Aufgaben:
[a] Schreibe im Text über die Impfgegner den Abschnitt zwischen „Der Unternehmer Clay“ und „Zuhörern Impfungen auszureden.“ einschließlich erneut ab. Ersetze darin „Corona-Impfungen“ durch „COVID-19-Impfungen“.
[b] Was kostet laut dem Text über die Impfgegner ein kurzer Video-Termin bei Dr. Simone Gold?

Ausgangstext:
-------

Der Unternehmer Clay Clark aus Oklahoma lädt zu seinen „Konferenzen für Gesundheit und Freiheit“ Tausende Menschen ein und rät ihnen von Corona-Impfungen ab. Zahlreiche Spender des ehemaligen Präsidenten sowie der in Ungnade gefallene Ex-General Michael Flynn, der unter Trump für kurze Zeit Nationaler Sicherheitsberater war, führen die Bewegung „ReAwaken America“ an, zu deutsch: „Amerika, wach wieder auf!“. Auch sie versuchen, ihren Zuhörern Impfungen auszureden.

Die Ärztin Dr. Simone Gold, die wegen ihrer Teilnahme an dem blutigen Aufstand im Kapitol am 6. Januar angeklagt wurde, geht sogar noch weiter. Als prominentes Mitglied der Bewegung „America’s Frontline Doctors“ schimpft sie ebenfalls auf die Impfstoffe und verdient an ihren Ratschlägen dazu noch gutes Geld: Wer bei ihr für 90 Dollar einen kurzen Video-Termin bucht, für den ist sie gern bereit, ein Rezept für ihre „alternativen Therapien“ zu verschreiben.

-------

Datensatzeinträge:
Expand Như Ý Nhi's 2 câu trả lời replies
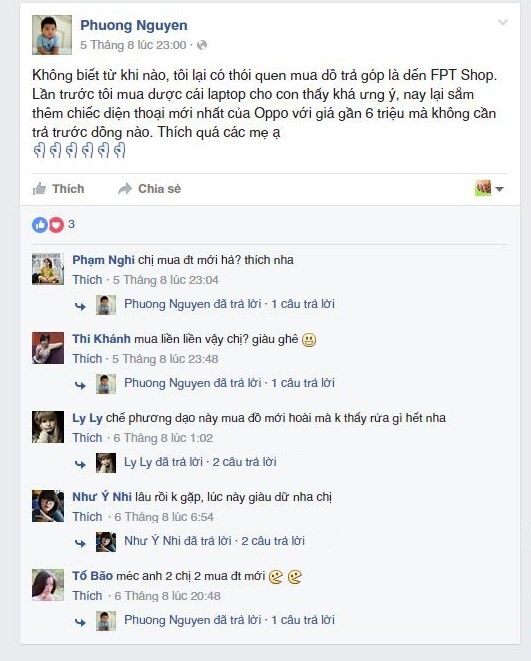531x661 pixels. click(273, 541)
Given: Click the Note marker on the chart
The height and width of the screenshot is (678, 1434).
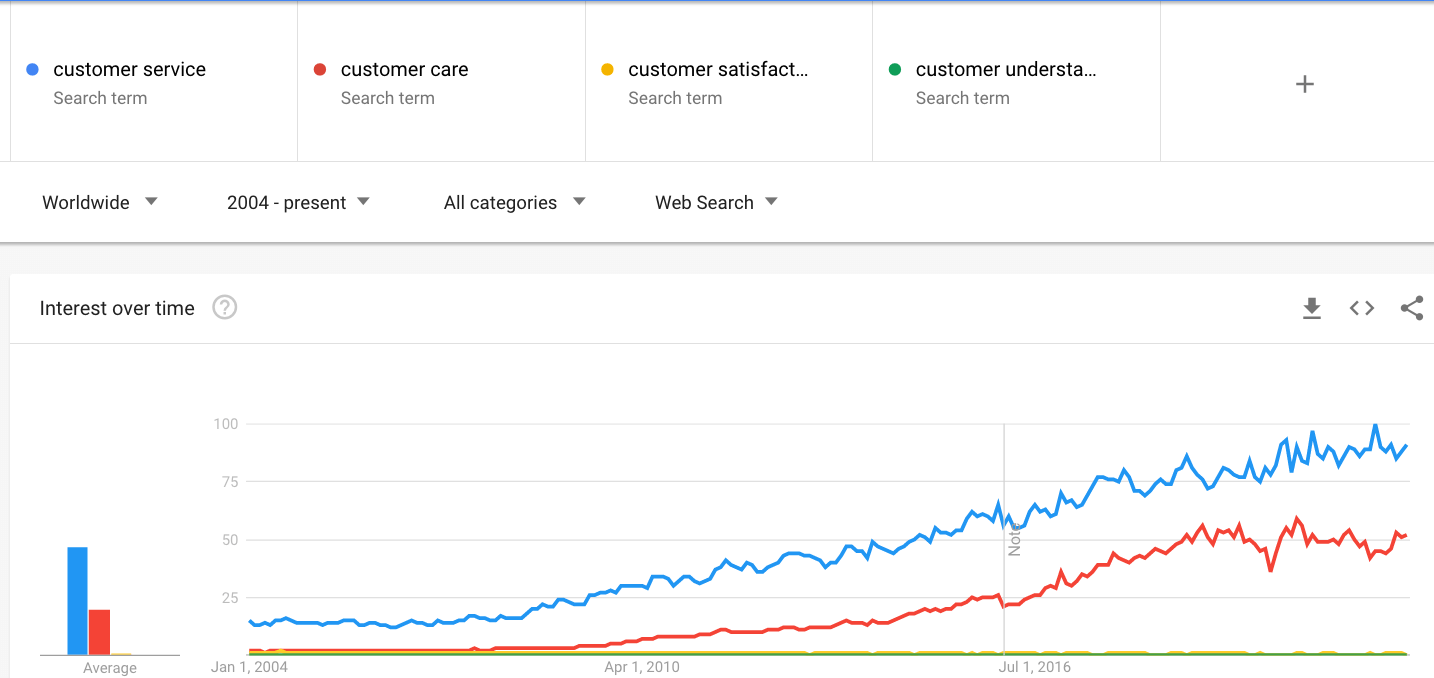Looking at the screenshot, I should coord(1014,538).
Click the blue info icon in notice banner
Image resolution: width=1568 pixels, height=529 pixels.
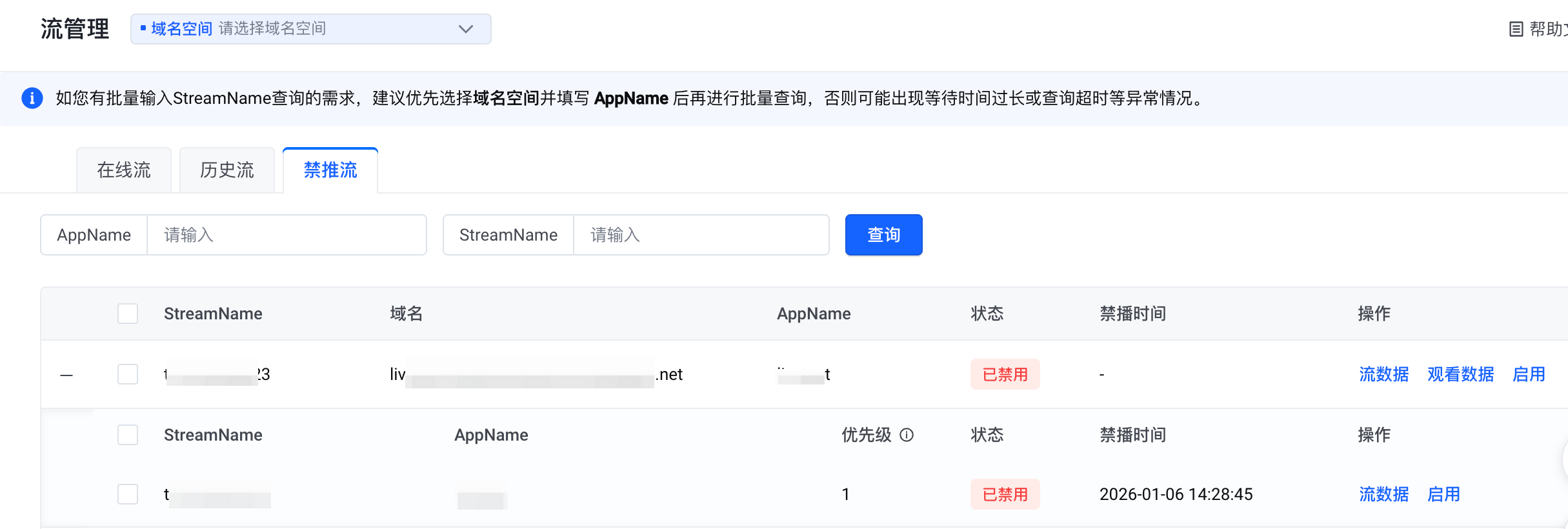click(x=32, y=98)
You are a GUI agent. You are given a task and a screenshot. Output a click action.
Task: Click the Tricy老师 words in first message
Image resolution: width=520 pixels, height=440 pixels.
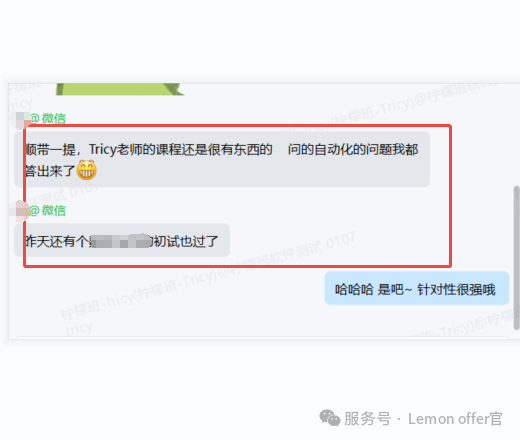[x=115, y=149]
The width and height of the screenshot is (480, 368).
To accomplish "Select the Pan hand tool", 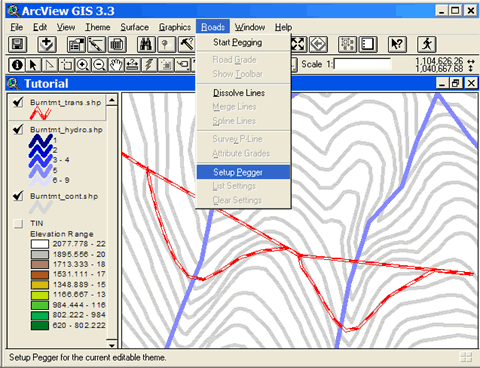I will click(x=116, y=65).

-------

Antworten je Aufgabe:
[a]
Der Unternehmer Clay Clark aus Oklahoma lädt zu seinen „Konferenzen für Gesundheit und Freiheit“ Tausende Menschen ein und rät ihnen von COVID-19-Impfungen ab. Zahlreiche Spender des ehemaligen Präsidenten sowie der in Ungnade gefallene Ex-General Michael Flynn, der unter Trump für kurze Zeit Nationaler Sicherheitsberater war, führen die Bewegung „ReAwaken America“ an, zu deutsch: „Amerika, wach wieder auf!“. Auch sie versuchen, ihren Zuhörern Impfungen auszureden.

[b] 90 Dollar.